La compagne d’Olivier Besancenot, mais aussi la mère de sa compagne, ont fait l’objet d’investigations dans l’affaire de l’espionnage du porte-parole de la LCR. C’est l’un des éléments surprenants que révèlent les procès-verbaux des auditions des protagonistes, interpellés en octobre, remis en liberté sous contrôle judiciaire après avoir été mis en examen, et que Le Monde a pu consulter. « Le 3 octobre 2007, recherche sur Stéphanie C. et Chantal C. effectuée par madame Sandra A. » au commissariat de Mantes-la-Jolie, relèvent ainsi les policiers de la brigade de répression de la délinquance contre la personne (BRDP), chargés de l’enquête.
De nombreux intermédiaires, souvent d’anciens policiers, ont participé, de près ou de loin, à « l’enquête » menée sur le porte-parole de la LCR et sa famille par le détective privé Gérard Dussaucy, lui-même ex-fonctionnaire de police. « Il apparaît que la plupart des personnes mises en cause (...) se connaissent et se rencontrent à la faveur de leur appartenance commune à une association dénommée Perspective 21 », note la BRDP. Il s’agit d’une association d’anciens officiers de police à la retraite à but convivial et d’entraide (Le Monde du 29 octobre) [1].
M. Dussaucy, qui en a été le vice-président, entendu pour la quatrième fois lors de sa garde à vue le 15 octobre, indique avoir pris contact avec Antoine Di Zazzo, patron de Taser France désigné comme le commanditaire, sur les conseils d’« une de (ses) relations, Claude B. », agent de recherche privé et responsable sécurité d’un grand groupe spécialisé dans l’environnement. Il « m’a demandé si j’étais intéressé pour travailler avec Taser. Je me suis dit que c’était une grande entreprise et j’ai donc accepté », déclare M. Dussaucy aux enquêteurs. Il ajoute : « J’ai senti qu’il y avait moyen de faire pas mal d’argent sur ce contrat car Antoine Di Zazzo était vraiment remonté contre Besancenot. » De fait, le distributeur français exclusif des pistolets Taser voulait poursuivre M. Besancenot en justice pour « diffamation ». M. Dussaucy affirme avoir été mandaté par son client pour obtenir l’adresse de l’ex-candidat LCR à la présidentielle, la marque de son véhicule et mener des investigations fiscales sur lui et sa compagne. « J’ai commencé des investigations qui sont montées en puissance sur la demande du client (...) », souligne-t-il.
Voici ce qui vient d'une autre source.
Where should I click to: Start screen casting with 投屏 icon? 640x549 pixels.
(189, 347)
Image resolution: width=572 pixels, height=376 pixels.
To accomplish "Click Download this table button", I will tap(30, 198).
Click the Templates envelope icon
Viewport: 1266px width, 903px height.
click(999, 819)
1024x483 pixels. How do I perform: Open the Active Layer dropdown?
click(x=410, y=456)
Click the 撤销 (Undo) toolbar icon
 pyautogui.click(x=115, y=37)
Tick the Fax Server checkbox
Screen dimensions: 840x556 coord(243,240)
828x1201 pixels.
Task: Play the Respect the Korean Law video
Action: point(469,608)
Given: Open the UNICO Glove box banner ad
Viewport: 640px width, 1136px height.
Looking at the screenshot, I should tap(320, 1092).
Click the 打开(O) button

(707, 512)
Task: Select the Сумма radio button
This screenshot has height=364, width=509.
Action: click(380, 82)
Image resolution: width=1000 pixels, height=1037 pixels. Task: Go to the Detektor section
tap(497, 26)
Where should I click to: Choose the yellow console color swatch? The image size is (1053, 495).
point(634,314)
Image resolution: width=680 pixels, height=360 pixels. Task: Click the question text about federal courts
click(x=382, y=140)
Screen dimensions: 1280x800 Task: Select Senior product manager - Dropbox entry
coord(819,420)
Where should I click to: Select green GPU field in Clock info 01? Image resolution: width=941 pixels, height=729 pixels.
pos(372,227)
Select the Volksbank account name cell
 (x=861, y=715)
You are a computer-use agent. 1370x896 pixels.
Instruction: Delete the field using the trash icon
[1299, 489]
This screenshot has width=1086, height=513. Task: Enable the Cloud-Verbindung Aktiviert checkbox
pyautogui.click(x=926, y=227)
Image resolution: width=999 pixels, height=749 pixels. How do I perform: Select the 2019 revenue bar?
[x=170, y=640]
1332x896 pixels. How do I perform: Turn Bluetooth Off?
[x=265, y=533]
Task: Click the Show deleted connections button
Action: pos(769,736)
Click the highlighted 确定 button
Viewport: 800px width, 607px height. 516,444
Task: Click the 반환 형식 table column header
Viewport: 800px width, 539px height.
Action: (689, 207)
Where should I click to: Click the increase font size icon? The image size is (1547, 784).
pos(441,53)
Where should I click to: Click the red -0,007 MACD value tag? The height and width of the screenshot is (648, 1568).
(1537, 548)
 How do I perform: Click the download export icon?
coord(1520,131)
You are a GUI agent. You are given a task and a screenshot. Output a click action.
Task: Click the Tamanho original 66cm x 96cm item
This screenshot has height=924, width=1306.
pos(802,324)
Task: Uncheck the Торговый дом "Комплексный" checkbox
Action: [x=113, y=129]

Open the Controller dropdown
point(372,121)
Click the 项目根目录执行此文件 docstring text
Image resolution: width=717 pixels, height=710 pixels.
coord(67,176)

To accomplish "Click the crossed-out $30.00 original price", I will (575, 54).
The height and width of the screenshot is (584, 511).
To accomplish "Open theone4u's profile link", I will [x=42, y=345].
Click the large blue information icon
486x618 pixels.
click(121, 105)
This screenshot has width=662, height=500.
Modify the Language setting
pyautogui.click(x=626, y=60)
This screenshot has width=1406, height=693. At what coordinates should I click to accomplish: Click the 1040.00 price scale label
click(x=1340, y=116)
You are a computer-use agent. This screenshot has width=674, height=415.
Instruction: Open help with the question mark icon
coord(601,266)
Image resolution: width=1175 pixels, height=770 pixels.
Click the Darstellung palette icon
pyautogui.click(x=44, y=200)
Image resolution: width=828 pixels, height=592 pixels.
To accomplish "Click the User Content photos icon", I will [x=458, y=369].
Lors de ses auditions, M. Di Zazzo nie farouchement. « Je n’ai jamais demandé à Dussaucy des recherches bancaires sur le couple, avance-t-il. C’était M. Besancenot que nous citions au tribunal et non pas madame C. » Il prétend : « Nous étions loin d’imaginer qu’il userait de moyens illégaux pour obtenir des informations (...). Nous avons rompu toutes relations sans s’acquitter d’un quelconque paiement qu’il n’a d’ailleurs jamais osé réclamer. » Les versements effectués par sa société au cabinet du détective concernaient, selon lui, une mission sur sa propre sécurité, et sur la sécurité informatique. Ce que M. Dussaucy confirme, allant jusqu’à qualifier son client de « parano ».
Au fil des procès-verbaux, des incohérences apparaissent. Le dossier Besancenot trouvé par la police dans les locaux de Taser France, « 4 feuillets dactylographiés estampillés »confidentiel« datés du 8 novembre 2007 » et « découverts dans un amoncellement de papiers sans réel intérêt », n’est pas tout à fait le même que celui saisi au cabinet Dussaucy qui comporte plus de pages et dix photos. Le détective indique d’ailleurs avoir remis à son client une version « expurgée ». Les dates soulèvent aussi des interrogations. La police note ainsi une « recherche complète » sur M. Besancenot et sa compagne par un policier de Bordeaux entre le 27 décembre 2007 et le 22 février 2008. Christian B., ancien policier, aujourd’hui cadre du Crédit lyonnais, indique avoir été sollicité par son ami M. Dussaucy pour des renseignements « sur le train de vie » de la compagne de M. Besancenot, « entre le 19 et le 29 novembre 2007 ». Soit après la date de remise du rapport. Contacté, M. Dussaucy n’a pas souhaité répondre à nos questions.